Aside from the consumerist itch that such magazines instill, I also tend not to buy them because the writing is only satisfactory. Poorly constructed run-on sentences and bad copyediting ruins the buzz for a word nerd like me. But there’s lots of new art and music to get excited about in here (has anyone heard The Coathangers?), and the photos and design are really fun to look at. I’m going to make a cut-and-paste zine just to use some of these fonts and fun titles. Still to read: the Peaches interview and James Mooney’s piece on the street fighting Spartans in New York City. Oh, and, FYI: I still miss The Face.
Update: The Face might make a comeback!
Sandwich head: cheap, eco-friendly hair care
Right, so, I don’t know what happened but a few weeks ago I noticed that my nominally lustrous black locks were more like stringy, knotted black wires. There was one spot particularly, near the lower right part of my head, that was just constantly gnarled up. This hurt my ego, but not more than the thought of a salon oil treatment hurt my financial conscience. It was, as Bone Thugs n Harmony so eloquently sang, the first of the month. Or wait, was that song supposed to be happy, re: welfare cheques? I dunno. Either way, it was near mortgage time for me and therefore I needed a cheap hair fix.
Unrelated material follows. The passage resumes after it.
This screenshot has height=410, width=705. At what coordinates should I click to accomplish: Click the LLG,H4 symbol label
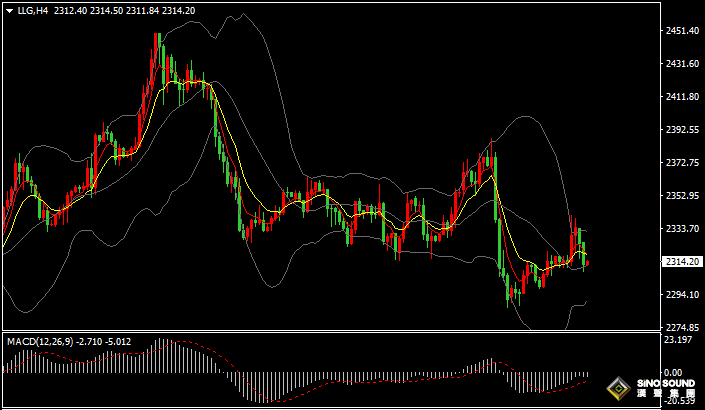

Going on advice from Tasia, who often goes unheralded for the many ideas of hers that I’ve borrowed, I mashed up an avocado with 1/3 cup of mayonnaise and slopped it onto my head. Then I sat around for two hours smelling like a sandwich and wishing I could have instead eaten the avocado-mayo combo with chips. Then I washed it out, but not well enough. My dry head went from zero to 100, and for a whole day, I had insanely, beyond oilslick, greasy, lank hair. I felt desperate. I felt embarassed, because I didn’t have time to wash it again and I had to go out that evening and pretend that I didn’t notice the seal sitting on my head. I felt meaningless and vain, but also sad, because my hair sucked.
Then I washed it again the next morning and guess what? My hair was (cue advertising voice) noticeably softer and shinier. I’ve also started doing that old Seventeen magazine trick, rinsing with ice cold water before getting out of the shower, which also really adds some gleam and bounce. I’m much happier with my locks and even got a compliment on the weekend. I’ll point out here that this solution is free of weird chemicals we should all be avoiding, like parabens, pthalates, SLS and propylene glycol. So all in all, a win. Go to it, sandwich head.
Open letter to: graphic designers

Dear graphic designers of the world,
Now that kittens, monkeys, old-timey dudes, monsters and even women can be DJs, let’s all agree that turntable images are tired. As are boomboxes/ghetto blasters, headphones, microphones and equalizers. It’s time to find some new signifiers for “authentic,” “urban,” “music aficionado” and “party.”